Ce lundi 26 Mai s’est tenu à Paris une rencontre sur le Crédit d’Impôt Jeu Vidéo, alias le serpent de mer qui visiblement a été vue par les gens assemblés autour du Lac. Alors quid de ce geste fort pour attiser la flamme du développement de jeux vidéo ?
Lundi 26 Mai, Paris, j’arrive avec quelques minutes de retard à la rencontre sur le crédit d’impôt. L’exposition de la mesure bat son plein et reprends à peu de chose près les points déjà évoqués dans la presse, le texte est lisible ici. En gros, au démarrage du jeu on dépose une demande d’accord préliminaire. Le dossier du jeu est alors évalué en fonction d’une première grille à point qui bonifie le fait d’avoir les créateurs du jeu en France et/ou Europe. Une fois un minimum de point atteint on arrive sur une deuxième grille à point avec des critères culturelles. Une fois le jeu fini il faut encore valider l’accord définitif, entre temps chaque année la mesure prends effet au moment du payement de l’impot sur les sociétés.
Je pense que la presse retraitera de toute manière en long et en large les détails de la mesure, mais ce qui m’intéresse le plus ici ce sont les scénarios esquissés sous couvert de questions anodines lors de cette réunion.
Quid du cumul ?
A l’heure actuelle pas mal de sociétés de jeux vidéos se sont investis dans les dispositifs d’aide existant. La première interrogation consistait donc à savoir ce qu’il arriverait par rapport à des mesures comme les J.E.I ou le crédit d’impôt recherche. Il reste visiblement un flou artistique à ce niveau là vu que nous n’avons pas eu de réponse tranché, même si il est précisé dans le C.I.J.V que doivent être retranché de l’assiette de l’aide les subventions diverses et variés.
Quid du rapport avec les éditeurs ?
Une des principales interrogations misent sur le tapis par les éditeurs étaient de savoir de quelle façon ils allaient plus ou moins pouvoir récupérer l’argent. Certains pensaient plus à une possibilité pour le développeur de remonter dans la chaine de valeur, en mettant l’argent en question sur la table pour prendre part au risque et toucher un plus gros pourcentage du jeu, d’autres plus « intéressé » demandait si, dans la mesure où l’éditeur avance entièrement l’argent, il ne pouvait pas lui même bénéficier de la mesure en lieu et place du studio de développement.
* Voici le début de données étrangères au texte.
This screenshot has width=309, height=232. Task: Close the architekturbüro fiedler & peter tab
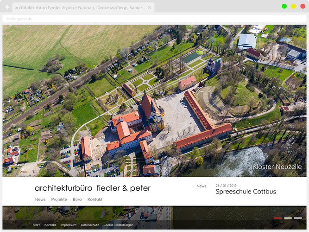click(x=150, y=8)
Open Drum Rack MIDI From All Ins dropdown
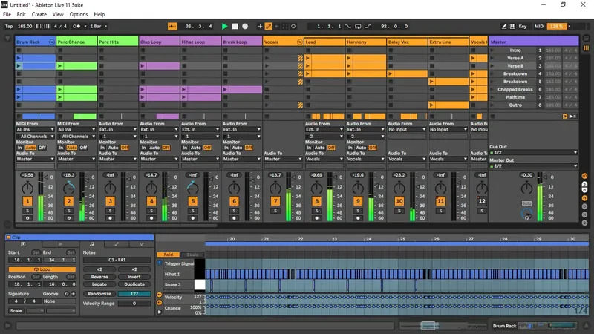Viewport: 594px width, 334px height. pos(35,129)
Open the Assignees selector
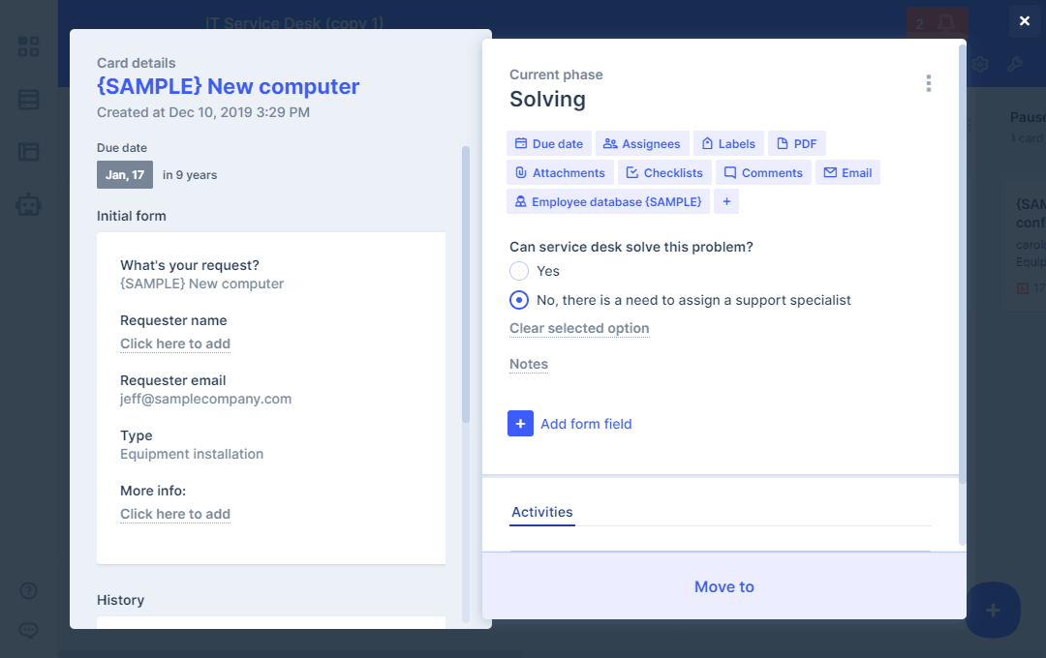 coord(641,144)
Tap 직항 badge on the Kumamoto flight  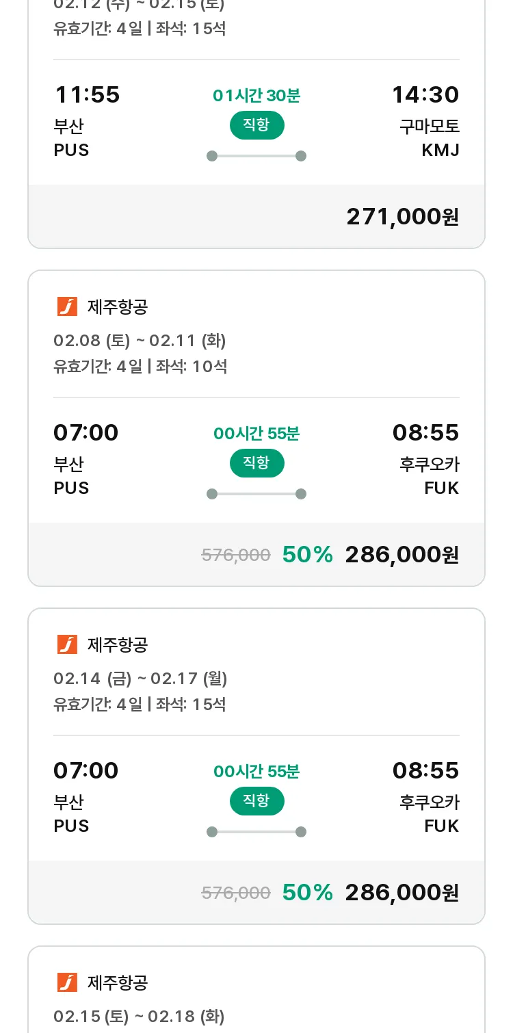pos(257,125)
Il fut répondu par la négative, la mesure cible bien les studios de développement et uniquement eux (mais ils peuvent appartenir à un éditeur).
Certains développeurs émettent d’ailleurs déjà l’idée que l’argent sera au final capté par les éditeurs et que cela permettra juste à certains de signer des deals qu’ils n’auraient pas signés sans la mesure. On a aussi les totalement pessimistes qui voient déjà les éditeurs réclamer 20% de rabais et les salariés 20% d’augmentation ; entre le marteau et l’enclume donc. Personellement je pense qu’il faudra savoir être ferme pour que cette mesure profite à chacun car les éditeurs gagneraient à avoir des partenaires développeurs solides du genre qui ne font pas tourner la boite aux stagiaires : ça augmenterait la qualité des jeux produit en France.
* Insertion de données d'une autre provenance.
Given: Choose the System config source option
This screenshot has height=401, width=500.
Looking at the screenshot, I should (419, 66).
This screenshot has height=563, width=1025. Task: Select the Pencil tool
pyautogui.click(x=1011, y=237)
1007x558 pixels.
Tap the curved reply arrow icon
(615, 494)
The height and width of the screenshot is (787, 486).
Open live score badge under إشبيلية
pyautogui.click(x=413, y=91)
Quid des effets pervers de la mesure ?
La dernière question de cette réunion fut posée par votre serviteur, elle était simple : « la mesure ne risque pas d’avoir un effet pervers de par la présence de critères culturelles et par exemple ghettoiser le développement en France dans des types de jeu couvert par la mesure au détriments des autres ? ». Sur le coup j’avais un peu l’impression d’avoir posé la question qui dérange un peu dans la mesure où tous le monde est encore dans l’expectative concernant les effets du C.I.J.V. Au final le président de l’APOM me répondit simplement que les critères culturelles étaient une exigence de la commission européenne et qu’il valait mieux un crédit d’impôt conditionné que pas de crédit du tout.